For those of us who have lived with survivors and/or their children, as Edith Pollak has, we could not but agree with her comment early on in the book that they lived with “devotion to family and strength of character [which] was the enviable mold of what the survivors held on to and carried on with them.”

This is how her battle for survivors started, in her own words: “On a cold, windy October day in 1996, I walked into a building in lower Manhattan, and from the lobby I called a woman in an upper-floor law office. I told her I could help her. The woman was Mrs.Gizella Weisshaus, a Romanian survivor, who [had] filed a $20 billion lawsuit in Brooklyn federal court against the Swiss Bank Corp. and other Swiss banks, for funds and valuables looted by the Nazis.”

Edith Pollak would go on to work 14 hours a day reading notes from survivors and gathering information for files needed to reclaim their stolen funds, such as age, town, and the concentration camp and ghettos where they were imprisoned. Justice was done for thousands of Jews, aided by Edith Pollak.

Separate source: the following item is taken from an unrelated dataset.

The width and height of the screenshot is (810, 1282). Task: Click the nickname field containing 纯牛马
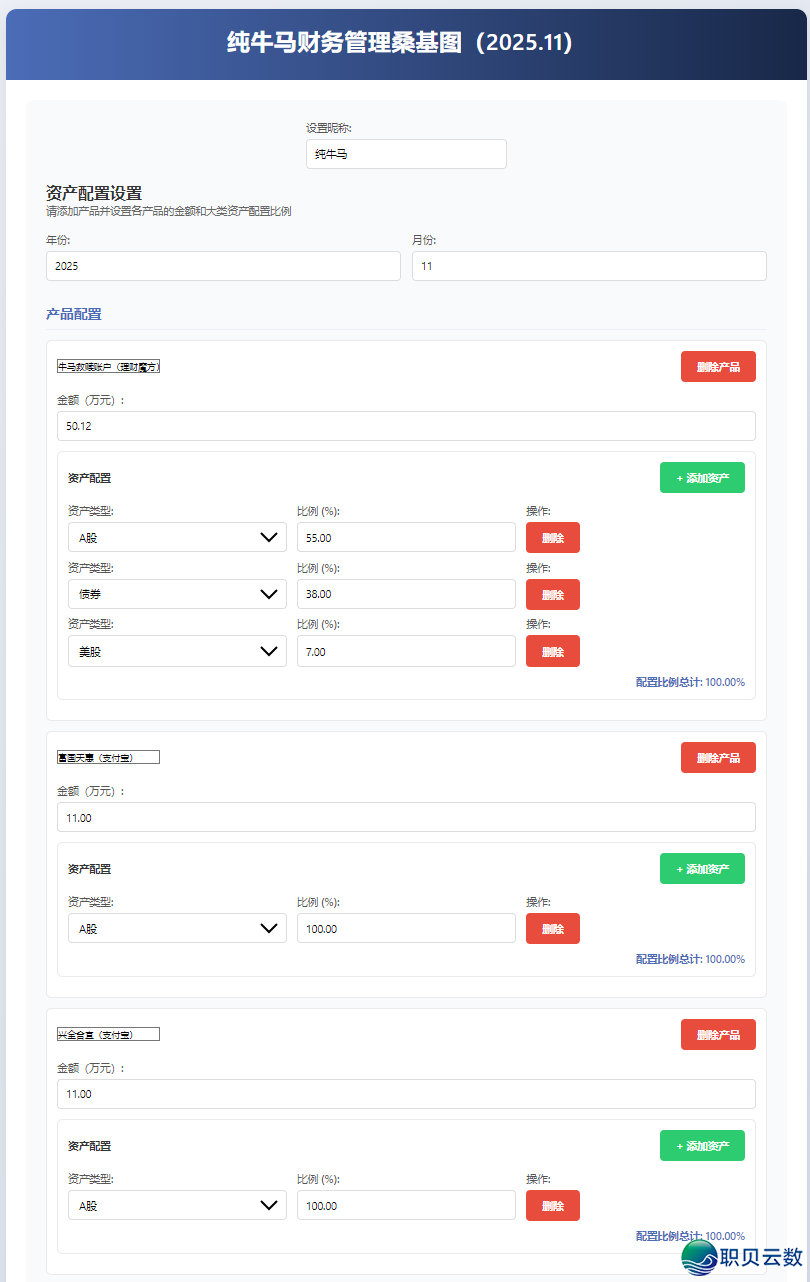(x=406, y=154)

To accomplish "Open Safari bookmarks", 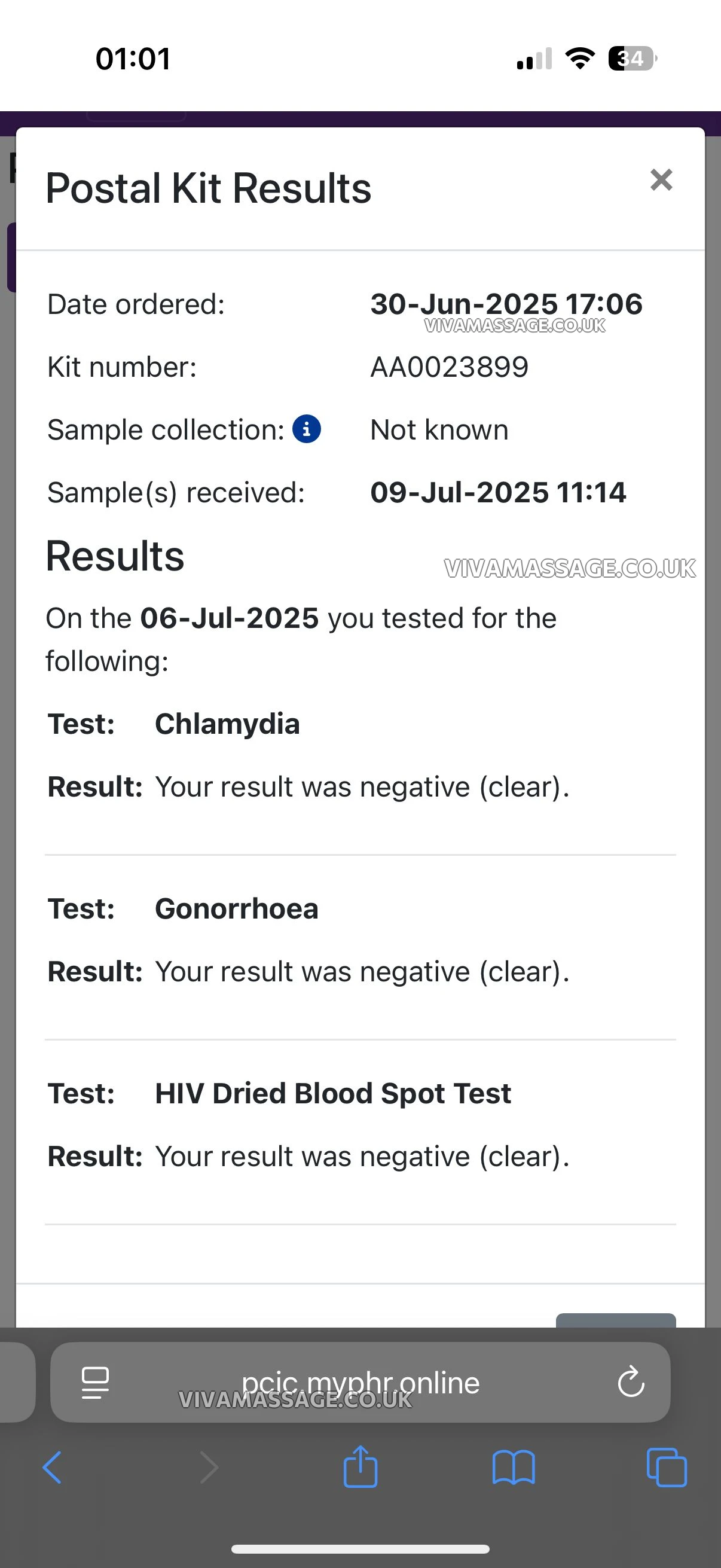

One of her major battles for survivors was to regain the apartments, houses, or other property confiscated by the Germans and Romanians during the war and occupied by local civilians who, when the Jews returned from the camps to claim back their property, refused to leave. In many cases, these squatters were backed up by local and national governments who refrained from forcing the illegal occupants to surrender the property or compensate the Jewish owners. “Panels of judges were prepared even before meeting me to deny and throw my case out of their court in Bucharest in the summer of 2017,” Pollak writes about her battle for her own family’s property.

With great effort, she attempted to get the Romanians to return the nationalized property which her family had been forced to hand over when they emigrated. After she had shown them every document possible, the judges demanded to see her grandfather’s last will and testament. It made no difference to them when she told them politely that the documents of Jews had been burned and destroyed. In a very inspiring part of the story, Pollak rushes up to the judge and shows her a picture of the gas chambers of Auschwitz and says in Romanian, “You see these ovens? Here they did not give out last will or personal documents before they were gassed alive.”

A valuable contribution to post-World War II history is Pollak’s personal account of growing up in a Communist country, not easy for Jews economically or politically or living as Jews. We learn about life in the city of Cluj under the Communists. We learn about the Jewish struggle in Romania, the difficulties to emigrate, the challenges of Jews as new immigrants in America and the adjustment needed.

As a travel writer and author, I was impressed by Pollak’s description and knowledge of iconic Jewish sites such as the Dohany Street Synagogue in Budapest, one of the most beautiful synagogues in Europe. Her position as liaison to survivors took her to Munich, Zurich, Berlin, and Warsaw, always fighting for Jewish causes and making a difference even in what some might consider small matters. Yet in the larger picture, she achieved positive results.

For instance, when she stayed at the Warsaw Marriott, she noticed many languages represented on their menus and welcome packages, except Hebrew. She contacted hotel management and noted that Warsaw draws visitors to the Warsaw Ghetto Heroes Monument and Jewish museums, and therefore Hebrew must be listed as well. She received an answer that Hebrew would be added to the hotel’s written materials.

Having raised a wonderful family in the New York area, Pollak dedicated Inheritance of Loss to her parents, grandparents, and the children of survivors of the Holocaust. “Hopefully, the next generation, the third and fourth, will continue to carry out our obligations,” she added.

Inspired by her contributions, including this book, I am convinced that the coming generations will indeed do that.